Write out every entry exactly as it appears.

-------- The records

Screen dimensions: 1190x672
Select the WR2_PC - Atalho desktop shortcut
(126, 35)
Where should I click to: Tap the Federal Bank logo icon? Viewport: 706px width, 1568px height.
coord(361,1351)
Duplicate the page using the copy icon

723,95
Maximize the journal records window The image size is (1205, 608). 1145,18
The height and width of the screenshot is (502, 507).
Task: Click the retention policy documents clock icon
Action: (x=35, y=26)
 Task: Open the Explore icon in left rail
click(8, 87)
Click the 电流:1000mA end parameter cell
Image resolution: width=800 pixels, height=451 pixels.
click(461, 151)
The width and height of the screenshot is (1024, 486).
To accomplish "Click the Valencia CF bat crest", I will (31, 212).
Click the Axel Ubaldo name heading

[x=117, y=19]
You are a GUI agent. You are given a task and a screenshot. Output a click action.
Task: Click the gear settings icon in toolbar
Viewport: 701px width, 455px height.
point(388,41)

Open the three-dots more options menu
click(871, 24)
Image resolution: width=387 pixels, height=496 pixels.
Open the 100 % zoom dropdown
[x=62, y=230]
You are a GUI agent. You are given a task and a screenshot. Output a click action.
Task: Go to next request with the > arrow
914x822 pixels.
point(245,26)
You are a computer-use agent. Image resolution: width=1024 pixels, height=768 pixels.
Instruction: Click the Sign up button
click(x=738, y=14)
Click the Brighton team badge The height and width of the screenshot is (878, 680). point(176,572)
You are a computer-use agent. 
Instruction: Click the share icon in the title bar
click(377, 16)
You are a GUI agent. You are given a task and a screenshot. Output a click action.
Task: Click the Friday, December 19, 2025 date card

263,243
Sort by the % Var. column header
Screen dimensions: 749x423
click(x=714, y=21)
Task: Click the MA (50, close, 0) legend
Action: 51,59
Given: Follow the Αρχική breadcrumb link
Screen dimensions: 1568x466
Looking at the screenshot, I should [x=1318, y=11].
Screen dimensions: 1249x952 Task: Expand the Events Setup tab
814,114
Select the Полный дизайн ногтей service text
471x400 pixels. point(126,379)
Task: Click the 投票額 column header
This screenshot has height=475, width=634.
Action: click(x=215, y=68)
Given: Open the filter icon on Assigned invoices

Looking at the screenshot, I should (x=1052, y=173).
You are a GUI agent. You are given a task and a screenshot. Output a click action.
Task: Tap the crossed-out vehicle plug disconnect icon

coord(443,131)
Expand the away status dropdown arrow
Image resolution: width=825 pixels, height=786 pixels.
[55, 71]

----------------

Task solution
Screen dimensions: 1190x672
Select the WR2_PC - Atalho desktop shortcut
(126, 35)
Where should I click to: Tap the Federal Bank logo icon? Viewport: 706px width, 1568px height.
coord(361,1351)
Duplicate the page using the copy icon

723,95
Maximize the journal records window The image size is (1205, 608). 1145,18
The height and width of the screenshot is (502, 507).
Task: Click the retention policy documents clock icon
Action: (x=35, y=26)
 Task: Open the Explore icon in left rail
click(8, 87)
Click the 电流:1000mA end parameter cell
Image resolution: width=800 pixels, height=451 pixels.
click(461, 151)
The width and height of the screenshot is (1024, 486).
To accomplish "Click the Valencia CF bat crest", I will (31, 212).
Click the Axel Ubaldo name heading

[x=117, y=19]
You are a GUI agent. You are given a task and a screenshot. Output a click action.
Task: Click the gear settings icon in toolbar
Viewport: 701px width, 455px height.
point(388,41)

Open the three-dots more options menu
click(871, 24)
Image resolution: width=387 pixels, height=496 pixels.
Open the 100 % zoom dropdown
[x=62, y=230]
You are a GUI agent. You are given a task and a screenshot. Output a click action.
Task: Go to next request with the > arrow
914x822 pixels.
point(245,26)
You are a computer-use agent. Image resolution: width=1024 pixels, height=768 pixels.
Instruction: Click the Sign up button
click(x=738, y=14)
Click the Brighton team badge The height and width of the screenshot is (878, 680). point(176,572)
You are a computer-use agent. 
Instruction: Click the share icon in the title bar
click(377, 16)
You are a GUI agent. You are given a task and a screenshot. Output a click action.
Task: Click the Friday, December 19, 2025 date card

263,243
Sort by the % Var. column header
Screen dimensions: 749x423
click(x=714, y=21)
Task: Click the MA (50, close, 0) legend
Action: 51,59
Given: Follow the Αρχική breadcrumb link
Screen dimensions: 1568x466
Looking at the screenshot, I should [x=1318, y=11].
Screen dimensions: 1249x952 Task: Expand the Events Setup tab
814,114
Select the Полный дизайн ногтей service text
471x400 pixels. point(126,379)
Task: Click the 投票額 column header
This screenshot has height=475, width=634.
Action: click(x=215, y=68)
Given: Open the filter icon on Assigned invoices

Looking at the screenshot, I should (x=1052, y=173).
You are a GUI agent. You are given a task and a screenshot. Output a click action.
Task: Tap the crossed-out vehicle plug disconnect icon

coord(443,131)
Expand the away status dropdown arrow
Image resolution: width=825 pixels, height=786 pixels.
[55, 71]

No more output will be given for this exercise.